Lowering a Model as a Delegate¶
Audience: ML Engineers, who are interested in applying delegates to accelerate their program in runtime.
Backend delegation is an entry point for backends to process and execute PyTorch
programs to leverage the performance and efficiency benefits of specialized
backends and hardware, while still providing PyTorch users with an experience
close to that of the PyTorch runtime. The backend delegate is usually either provided by
ExecuTorch or vendors. The way to leverage delegation in your program is via a standard entry point to_backend
.
Frontend Interfaces¶
There are three flows for delegating a program to a backend:
Lower the whole module to a backend. This is good for testing backends and the preprocessing stage.
Lower the whole module to a backend and compose it with another module. This is good for reusing lowered modules exported from other flows.
Lower parts of a module according to a partitioner. This is good for lowering models that include both lowerable and non-lowerable nodes, and is the most streamlined procecss.
Flow 1: Lowering the whole module¶
This flow starts from a traced graph module with Edge Dialect representation. To
lower it, we call the following function which returns a LoweredBackendModule
(more documentation on this function can be found in the Export API reference)

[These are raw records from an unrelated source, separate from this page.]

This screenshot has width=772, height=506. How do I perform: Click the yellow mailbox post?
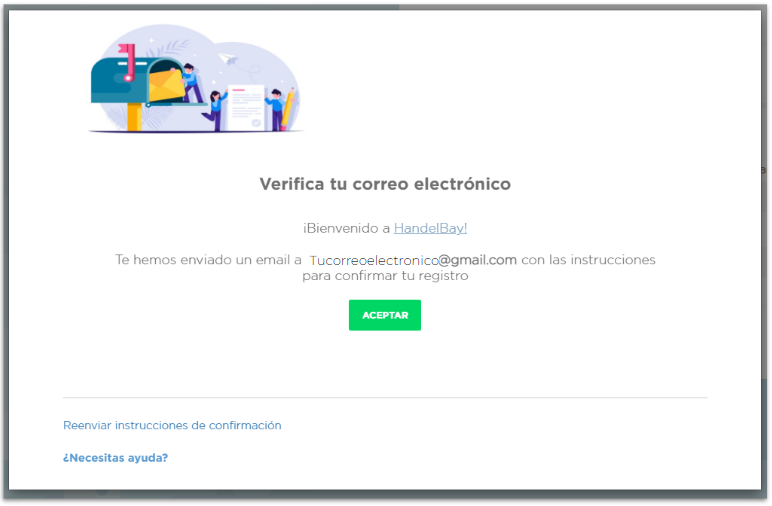134,117
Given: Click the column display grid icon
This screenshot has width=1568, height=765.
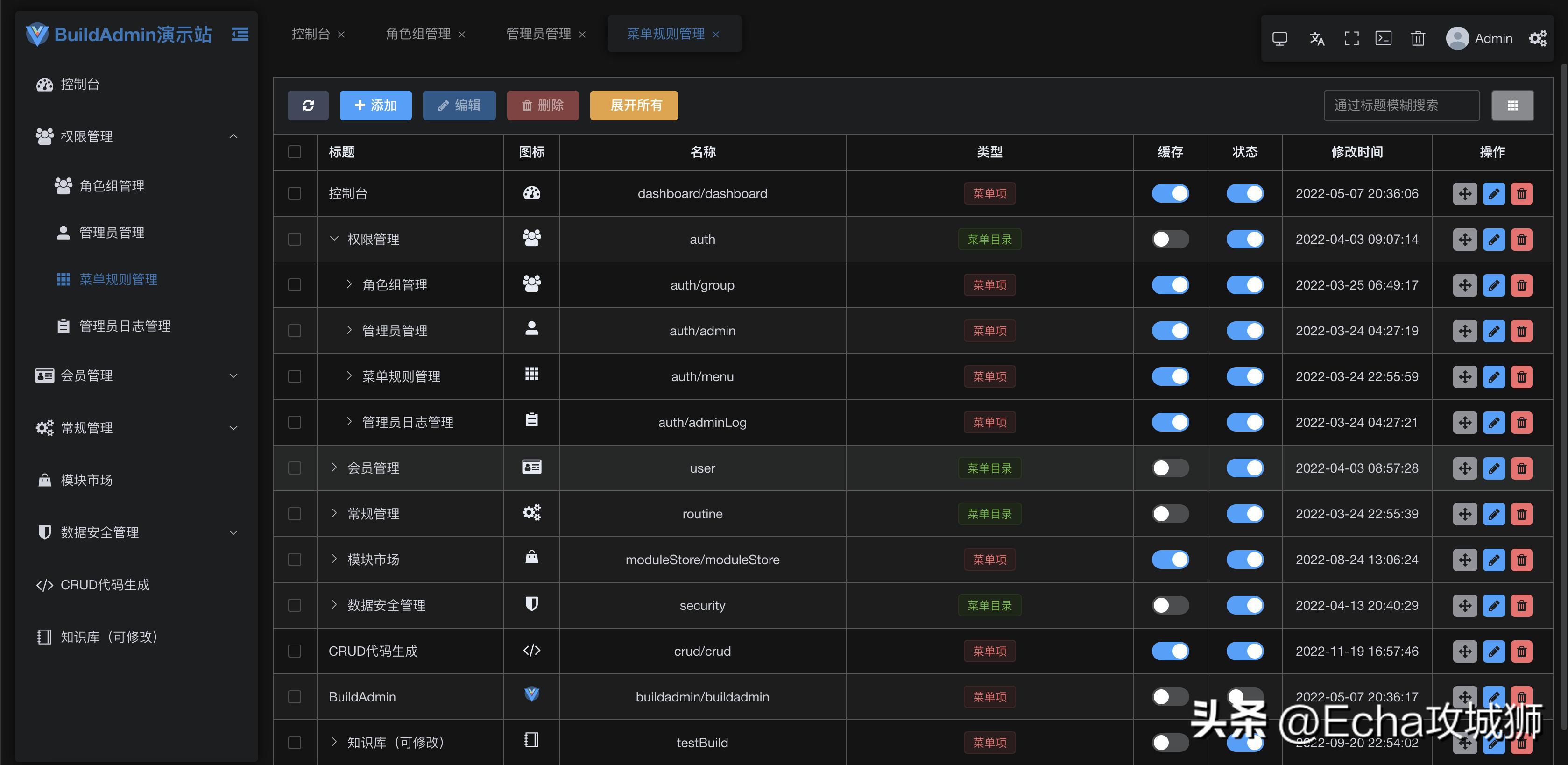Looking at the screenshot, I should click(x=1512, y=105).
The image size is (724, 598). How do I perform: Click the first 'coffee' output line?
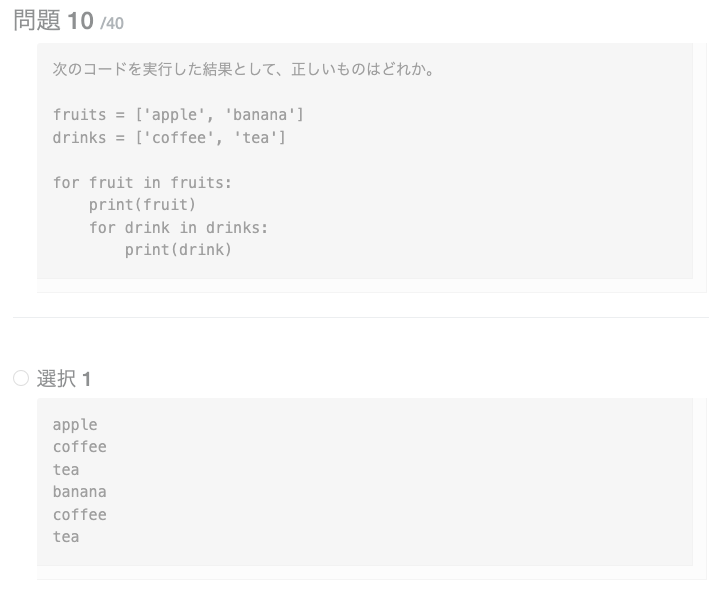(79, 447)
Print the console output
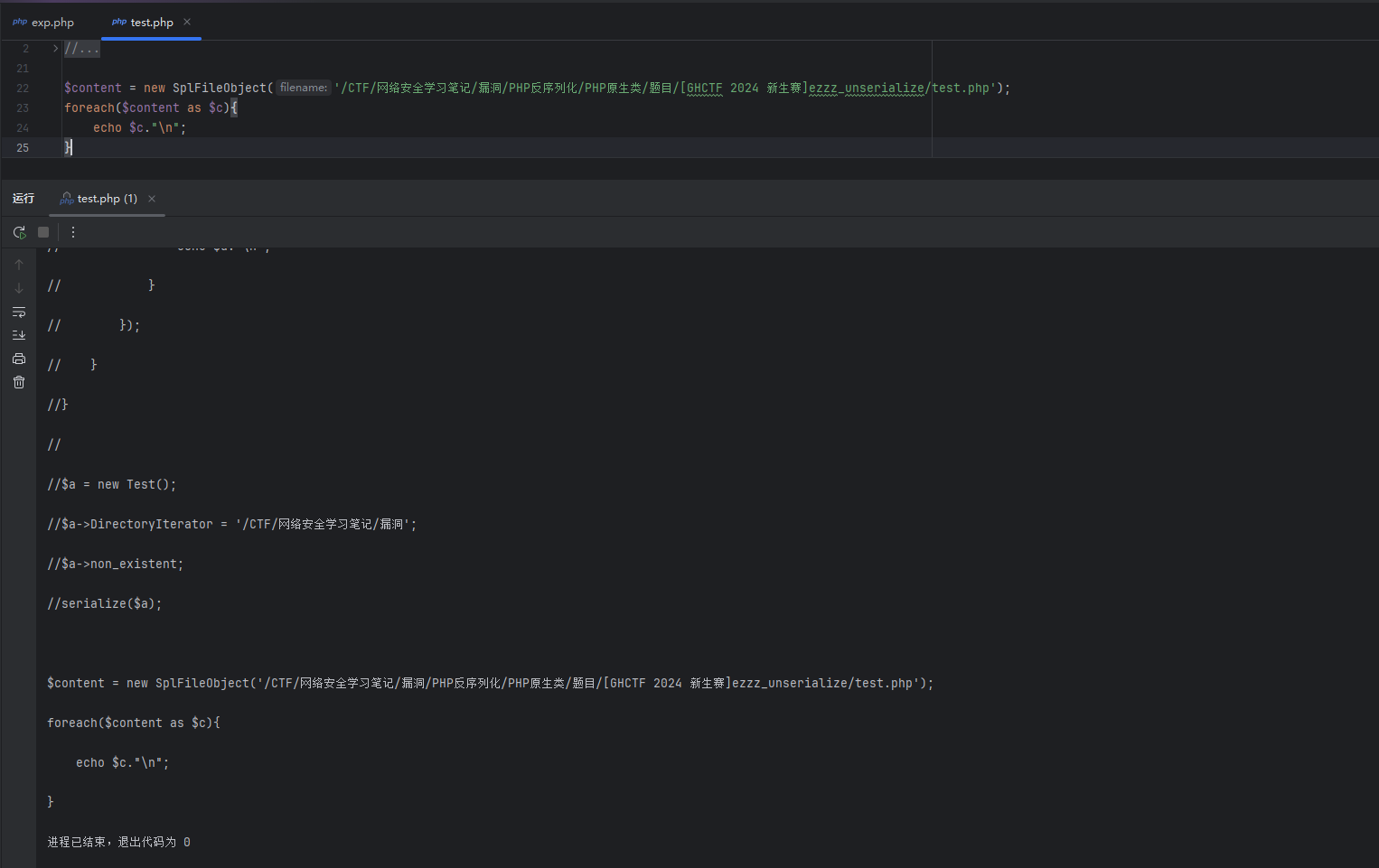 point(19,359)
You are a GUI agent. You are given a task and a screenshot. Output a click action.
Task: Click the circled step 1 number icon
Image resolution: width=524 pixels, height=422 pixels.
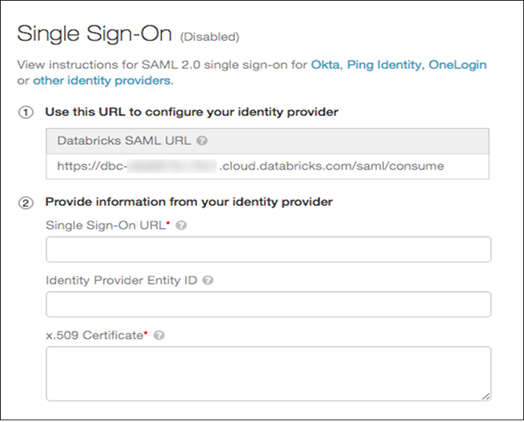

# defined in backend_api.py
def to_backend(
backend_id: str,
edge_program: ExportedProgram,
compile_spec: List[CompileSpec],
) -> LoweredBackendModule:
Within this function, the backend’s preprocess()
function is called which
produces a compiled blob which will be emitted to the flatbuffer binary. The
lowered module can be directly captured, or be put back in a parent module to be
captured. Eventually the captured module is serialized in the flatbuffer’s model
that can be loaded by the runtime.
The following is an example of this flow:
from executorch.exir.backend.backend_api import to_backend
import executorch.exir as exir
import torch
# The submodule runs in a specific backend. In this example, `BackendWithCompilerDemo` backend
class LowerableSubModel(torch.nn.Module):
def __init__(self):
super().__init__()
def forward(self, x):
return torch.sin(x)
# Convert the lowerable module to Edge IR Representation
to_be_lowered = LowerableSubModel()
example_input = (torch.ones(1), )
to_be_lowered_exir_submodule = exir.capture(to_be_lowered, example_input).to_edge()
# Import the backend implementation
from executorch.exir.backend.test.backend_with_compiler_demo import (
BackendWithCompilerDemo,
)
lowered_module = to_backend('BackendWithCompilerDemo', to_be_lowered_exir_submodule.exported_program, [])

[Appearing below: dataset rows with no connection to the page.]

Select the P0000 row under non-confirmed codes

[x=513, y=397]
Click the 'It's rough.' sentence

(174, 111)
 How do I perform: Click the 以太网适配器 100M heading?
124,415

We can serialize the program to a flatbuffer format by directly running:
# Save the flatbuffer to a local file
save_path = "delegate.pte"
with open(save_path, "wb") as f:
f.write(lowered_module.buffer())
Flow 2: Lowering the whole module and composite¶
Alternatively, after flow 1, we can compose this lowered module with another module:
# This submodule runs in executor runtime
class NonLowerableSubModel(torch.nn.Module):
def __init__(self, bias):
super().__init__()
self.bias = bias
def forward(self, a, b):
return torch.add(torch.add(a, b), self.bias)

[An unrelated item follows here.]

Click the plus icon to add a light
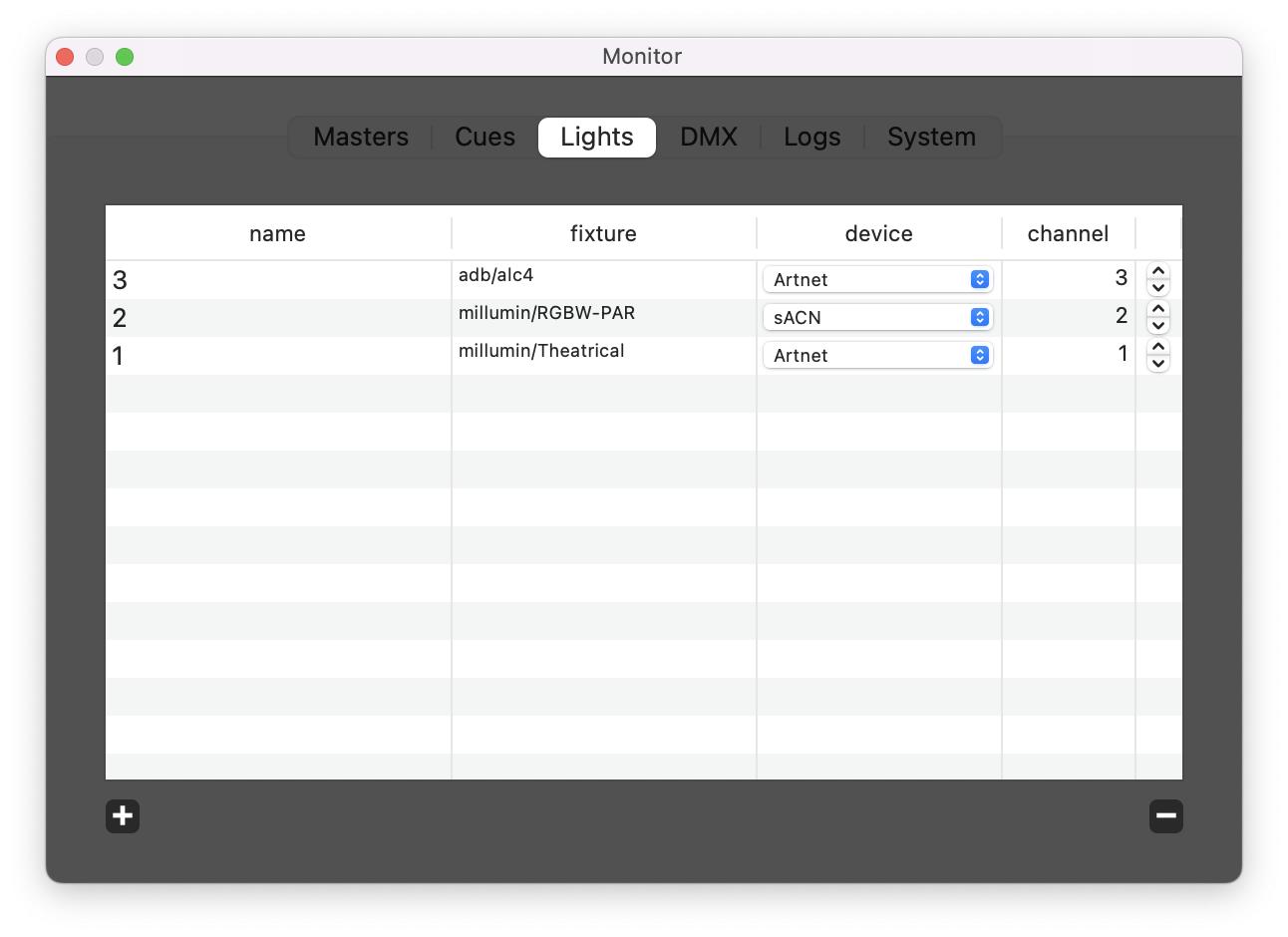 pos(123,815)
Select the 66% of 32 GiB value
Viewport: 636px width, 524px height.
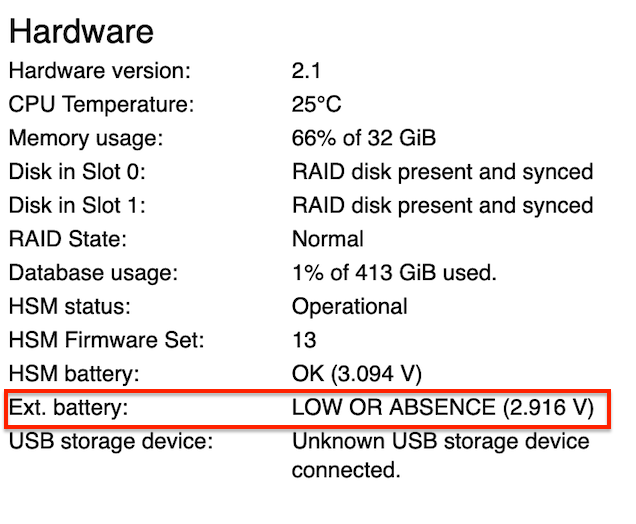(x=364, y=138)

# The composite module, including lower part and non-lowerpart
class CompositeModel(torch.nn.Module):
def __init__(self):
super().__init__()
self.non_lowerable = NonLowerableSubModel(torch.ones(1) * 0.3)
self.lowerable = lowered_module
def forward(self, x):
a = self.lowerable(x)
b = self.lowerable(a)
ret = self.non_lowerable(a, b)
return a, b, ret
composite_model = CompositeModel()
model_inputs = (torch.ones(1), )
exec_prog = exir.capture(composite_model, model_inputs).to_edge().to_executorch()
# Save the flatbuffer to a local file
save_path = "delegate.pte"
with open(save_path, "wb") as f:
f.write(exec_prog.buffer)
Flow 3: Partitioning¶
The third flow also starts from a traced graph module with Edge Dialect
representation. To lower certain nodes in this graph module, we can use the
overloaded to_backend
function.
def to_backend(
edge_program: ExportedProgram,
partitioner: Type[TPartitioner],
) -> ExportedProgram:
This function takes in a Partitioner
which adds a tag to all the nodes that
are meant to be lowered. It will return a partition_tags
dictionary mapping tags to
backend names and module compile specs. The tagged nodes will then be
partitioned and lowered to their mapped backends using Flow 1’s process.
Available helper partitioners are documented
here. These lowered modules
will be inserted into the top-level module and serialized.
The following is an example of the flow:
import executorch.exir as exir
from executorch.exir.backend.backend_api import to_backend
from executorch.exir.backend.test.op_partitioner_demo import AddMulPartitionerDemo
from executorch.exir.program import (
EdgeProgramManager,
to_edge,
)
from torch.export import export
import torch
class Model(torch.nn.Module):
def __init__(self):
super().__init__()
def forward(self, x, y):
x = x + y
x = x * y
x = x - y
x = x / y
x = x * y
x = x + y
return x
model = Model()
model_inputs = (torch.randn(1, 3), torch.randn(1, 3))
core_aten_ep = export(model, model_inputs)
edge: EdgeProgramManager = to_edge(core_aten_ep)
edge = edge.to_backend(AddMulPartitionerDemo)
exec_prog = edge.to_executorch()
# Save the flatbuffer to a local file
save_path = "delegate.pte"
with open(save_path, "wb") as f:
f.write(exec_prog.buffer)
Runtime¶
After having the program with delegates, to run the model with the backend, we’d need to register the backend. Depending on the delegate implementation, the backend can be registered either as part of global variables or explicitly registered inside the main function.
If it’s registered during global variables initialization, the backend will be registered as long as it’s statically linked. Users only need to include the library as part of the dependency.
If the vendor provides an API to register the backend, users need to include the library as part of the dependency, and call the API provided by vendors to explicitly register the backend as part of the main function.